Alan Kay (the 'Alan Kay' of OOP and Smalltalk ) had an enlightenment experience with Lisp:

https://queue.acm.org/detail.cfm?id=1039523

"AK Yes, that was the big revelation to me when I was in graduate school—when I finally understood that the half page of code on the bottom of page 13 of the Lisp 1.5 manual was Lisp in itself. These were “Maxwell’s Equations of Software!” This is the whole world of programming in a few lines that I can put my hand over."

For background on this:

https://michaelnielsen.org/ddi/lisp-as-the-maxwells-equation...

> false since there are many successful and highly skilled programmers who don't know or care about lisp

Still they unknowingly may use a lot of things that were once pioneered in Lisp, like these: conditionals, functional programming, managed memory and garbage collection, evaluator/interpreters, read-eval-print-loops, image-based programming, ...



> when I finally understood that the half page of code on the bottom of page 13 of the Lisp 1.5 manual was Lisp in itself

Even histories of Lisp often don't emphasize this: Lisp was not, originally, invented as a programming language. It was a notation for describing the mathematics of computation. A variant of lambda calculus that could describe itself compactly.

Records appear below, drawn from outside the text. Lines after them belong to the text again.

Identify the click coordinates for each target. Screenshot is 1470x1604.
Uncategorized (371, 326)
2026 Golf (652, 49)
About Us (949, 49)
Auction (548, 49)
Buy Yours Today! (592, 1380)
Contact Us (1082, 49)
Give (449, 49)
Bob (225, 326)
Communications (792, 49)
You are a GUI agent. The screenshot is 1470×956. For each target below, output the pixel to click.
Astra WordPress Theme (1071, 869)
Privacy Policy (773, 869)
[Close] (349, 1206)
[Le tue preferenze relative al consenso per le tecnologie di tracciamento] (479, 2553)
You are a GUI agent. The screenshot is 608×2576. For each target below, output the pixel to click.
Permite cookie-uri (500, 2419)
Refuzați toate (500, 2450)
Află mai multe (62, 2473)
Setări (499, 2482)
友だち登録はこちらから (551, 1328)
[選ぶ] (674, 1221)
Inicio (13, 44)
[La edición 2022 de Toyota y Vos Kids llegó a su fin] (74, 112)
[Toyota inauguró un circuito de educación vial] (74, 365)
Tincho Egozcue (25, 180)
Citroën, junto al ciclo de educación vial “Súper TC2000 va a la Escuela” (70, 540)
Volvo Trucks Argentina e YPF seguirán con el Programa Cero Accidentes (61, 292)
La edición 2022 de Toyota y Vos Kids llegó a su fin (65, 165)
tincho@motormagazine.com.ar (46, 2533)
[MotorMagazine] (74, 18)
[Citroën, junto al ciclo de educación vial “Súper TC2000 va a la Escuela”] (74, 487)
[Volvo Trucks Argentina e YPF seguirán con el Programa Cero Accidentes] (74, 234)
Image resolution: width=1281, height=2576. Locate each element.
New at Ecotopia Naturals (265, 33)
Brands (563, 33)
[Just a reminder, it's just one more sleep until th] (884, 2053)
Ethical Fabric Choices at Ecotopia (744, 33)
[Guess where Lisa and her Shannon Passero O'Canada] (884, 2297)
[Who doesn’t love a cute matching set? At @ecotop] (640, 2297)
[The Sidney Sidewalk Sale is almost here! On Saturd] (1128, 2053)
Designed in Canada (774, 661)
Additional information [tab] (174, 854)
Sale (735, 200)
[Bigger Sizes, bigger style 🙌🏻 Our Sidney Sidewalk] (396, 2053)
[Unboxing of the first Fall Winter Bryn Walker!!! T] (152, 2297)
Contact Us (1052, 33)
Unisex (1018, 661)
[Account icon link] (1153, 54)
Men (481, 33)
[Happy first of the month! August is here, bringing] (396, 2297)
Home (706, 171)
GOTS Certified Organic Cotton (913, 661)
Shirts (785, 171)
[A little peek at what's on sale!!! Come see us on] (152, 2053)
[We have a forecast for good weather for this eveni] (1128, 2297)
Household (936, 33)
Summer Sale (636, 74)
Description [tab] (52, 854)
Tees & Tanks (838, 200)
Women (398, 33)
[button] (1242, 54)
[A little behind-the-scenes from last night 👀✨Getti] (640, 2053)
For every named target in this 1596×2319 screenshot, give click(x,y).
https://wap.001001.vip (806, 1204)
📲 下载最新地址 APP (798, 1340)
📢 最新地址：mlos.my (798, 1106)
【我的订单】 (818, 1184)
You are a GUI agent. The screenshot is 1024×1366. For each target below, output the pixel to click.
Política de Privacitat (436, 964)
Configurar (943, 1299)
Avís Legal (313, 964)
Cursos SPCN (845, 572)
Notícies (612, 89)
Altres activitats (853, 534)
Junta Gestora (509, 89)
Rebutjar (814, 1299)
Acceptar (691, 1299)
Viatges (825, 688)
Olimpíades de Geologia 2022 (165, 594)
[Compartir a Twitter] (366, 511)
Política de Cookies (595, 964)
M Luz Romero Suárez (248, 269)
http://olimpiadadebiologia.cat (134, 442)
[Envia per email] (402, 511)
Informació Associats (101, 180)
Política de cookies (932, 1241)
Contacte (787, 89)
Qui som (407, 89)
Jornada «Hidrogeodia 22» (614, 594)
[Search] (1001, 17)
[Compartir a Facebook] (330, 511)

The fact that eval could actually be implemented, was an accidental discovery. To quote McCarthy:

> Steve Russell said, look, why don't I program this eval ... and I said to him, ho, ho, you're confusing theory with practice, this eval is intended for reading, not for computing. But he went ahead and did it. That is, he compiled the eval in my paper into IBM 704 machine code, fixing bugs, and then advertised this as a Lisp interpreter, which it certainly was.

https://web.archive.org/web/20050405213907/http://www8.infor...


it was developed as a programming language from day one. It just had no such evaluator, until they came up with the idea and implemented it. There were Lisp programs already before that.